With the aim of broadening its alternative clean energy portfolio, WindForce Limited signed three SSPAs with Hemaka De Alwis and Milinda Romesh Amarasinghe of Fairway Holdings Ltd in May last year, to acquire 92.5 percent stake of Fairway Waste Management (Pvt.) Ltd.
“Please be informed that the respective sellers have failed to fulfil the conditions precedent relating to the proposed transaction under the SSPAS on or before 15th October 2021, as stipulated.
There being no further terms agreed upon between the parties each of the said SSPAs have ipso facto ceased and determined and none of the parties will have any claim against the other parties for cost damages compensation or anything whatsoever arising there from,” WindForce announced in a stock filing last Friday.
Fairway Waste Management was established to develop the 500MT/day Karadiyana waste-to-energy plant, which will generate 10MW of power to the national grid. The entity has inked a power purchase agreement with the Ceylon Electricity Board (CEB).

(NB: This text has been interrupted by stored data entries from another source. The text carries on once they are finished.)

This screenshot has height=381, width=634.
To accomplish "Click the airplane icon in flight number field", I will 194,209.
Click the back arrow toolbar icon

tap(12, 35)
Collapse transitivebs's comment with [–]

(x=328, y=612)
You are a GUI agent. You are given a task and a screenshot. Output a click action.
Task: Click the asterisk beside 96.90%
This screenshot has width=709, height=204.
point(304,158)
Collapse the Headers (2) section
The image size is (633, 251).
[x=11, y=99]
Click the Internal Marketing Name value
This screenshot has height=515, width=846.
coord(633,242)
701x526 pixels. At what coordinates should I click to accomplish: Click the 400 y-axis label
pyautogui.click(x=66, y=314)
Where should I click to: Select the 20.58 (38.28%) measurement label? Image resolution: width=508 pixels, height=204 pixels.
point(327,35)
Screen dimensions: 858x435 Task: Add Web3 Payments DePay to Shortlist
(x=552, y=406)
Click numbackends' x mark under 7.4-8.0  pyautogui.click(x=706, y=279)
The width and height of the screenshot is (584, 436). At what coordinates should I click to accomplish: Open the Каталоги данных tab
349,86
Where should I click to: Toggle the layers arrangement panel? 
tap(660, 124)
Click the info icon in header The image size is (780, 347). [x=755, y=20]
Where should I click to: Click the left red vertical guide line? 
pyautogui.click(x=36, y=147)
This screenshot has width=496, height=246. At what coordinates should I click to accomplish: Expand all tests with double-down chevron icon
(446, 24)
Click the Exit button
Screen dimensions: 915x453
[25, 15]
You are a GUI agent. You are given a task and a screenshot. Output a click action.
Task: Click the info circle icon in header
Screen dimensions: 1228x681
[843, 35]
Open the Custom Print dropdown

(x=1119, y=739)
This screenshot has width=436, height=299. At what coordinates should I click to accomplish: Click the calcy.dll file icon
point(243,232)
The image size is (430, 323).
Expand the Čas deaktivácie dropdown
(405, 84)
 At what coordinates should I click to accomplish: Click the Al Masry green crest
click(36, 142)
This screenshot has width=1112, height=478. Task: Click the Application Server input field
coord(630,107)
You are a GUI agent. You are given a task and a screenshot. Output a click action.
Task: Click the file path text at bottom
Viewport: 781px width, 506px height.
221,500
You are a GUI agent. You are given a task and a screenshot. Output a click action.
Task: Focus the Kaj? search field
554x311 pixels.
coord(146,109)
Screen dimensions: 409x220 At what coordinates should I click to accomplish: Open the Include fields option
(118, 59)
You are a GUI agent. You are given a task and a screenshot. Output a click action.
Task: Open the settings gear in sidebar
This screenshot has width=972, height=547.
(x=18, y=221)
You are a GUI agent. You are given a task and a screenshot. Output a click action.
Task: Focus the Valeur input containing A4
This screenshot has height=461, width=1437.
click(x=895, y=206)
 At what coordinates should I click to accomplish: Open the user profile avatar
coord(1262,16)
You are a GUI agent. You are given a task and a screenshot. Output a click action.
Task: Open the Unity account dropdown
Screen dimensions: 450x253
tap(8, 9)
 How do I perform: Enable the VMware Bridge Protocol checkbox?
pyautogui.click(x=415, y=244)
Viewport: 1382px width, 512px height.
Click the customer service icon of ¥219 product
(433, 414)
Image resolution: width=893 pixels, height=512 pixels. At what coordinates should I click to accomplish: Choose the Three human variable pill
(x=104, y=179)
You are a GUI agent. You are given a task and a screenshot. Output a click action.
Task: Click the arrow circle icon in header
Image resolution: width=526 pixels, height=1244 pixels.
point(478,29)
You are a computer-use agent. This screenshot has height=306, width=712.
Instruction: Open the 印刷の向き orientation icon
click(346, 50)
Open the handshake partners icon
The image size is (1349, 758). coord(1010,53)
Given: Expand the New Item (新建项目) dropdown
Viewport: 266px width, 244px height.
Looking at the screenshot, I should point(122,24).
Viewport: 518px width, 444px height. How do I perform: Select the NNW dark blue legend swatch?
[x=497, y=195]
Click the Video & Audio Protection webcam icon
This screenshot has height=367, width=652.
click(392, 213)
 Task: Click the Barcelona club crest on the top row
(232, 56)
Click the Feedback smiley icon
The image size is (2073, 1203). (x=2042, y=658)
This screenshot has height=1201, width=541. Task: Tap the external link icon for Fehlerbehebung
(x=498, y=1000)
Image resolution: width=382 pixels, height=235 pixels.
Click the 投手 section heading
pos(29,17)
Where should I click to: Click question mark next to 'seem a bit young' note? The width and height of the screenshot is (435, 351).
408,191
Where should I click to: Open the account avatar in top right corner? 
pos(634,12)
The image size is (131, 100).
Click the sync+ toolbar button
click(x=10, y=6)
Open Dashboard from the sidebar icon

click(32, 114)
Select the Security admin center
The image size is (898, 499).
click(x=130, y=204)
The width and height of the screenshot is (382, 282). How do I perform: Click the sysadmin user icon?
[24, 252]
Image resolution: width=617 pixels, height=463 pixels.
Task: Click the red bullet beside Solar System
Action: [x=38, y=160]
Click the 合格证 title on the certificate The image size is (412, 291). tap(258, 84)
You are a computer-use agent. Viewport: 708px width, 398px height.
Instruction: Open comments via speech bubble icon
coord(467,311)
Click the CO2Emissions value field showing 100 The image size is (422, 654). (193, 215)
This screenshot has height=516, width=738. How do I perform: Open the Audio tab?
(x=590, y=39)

In November, WIndForce said that the waste-to-energy project was awaiting Cabinet approval.
However, WIndForce at the time didn’t mention the unfulfilled conditions of the shareholders of Fairway Waste Management.
WIndForce was planning to commence operations of the plant in 2023 while utilising two alternative technologies—incineration and anaerobic digestion.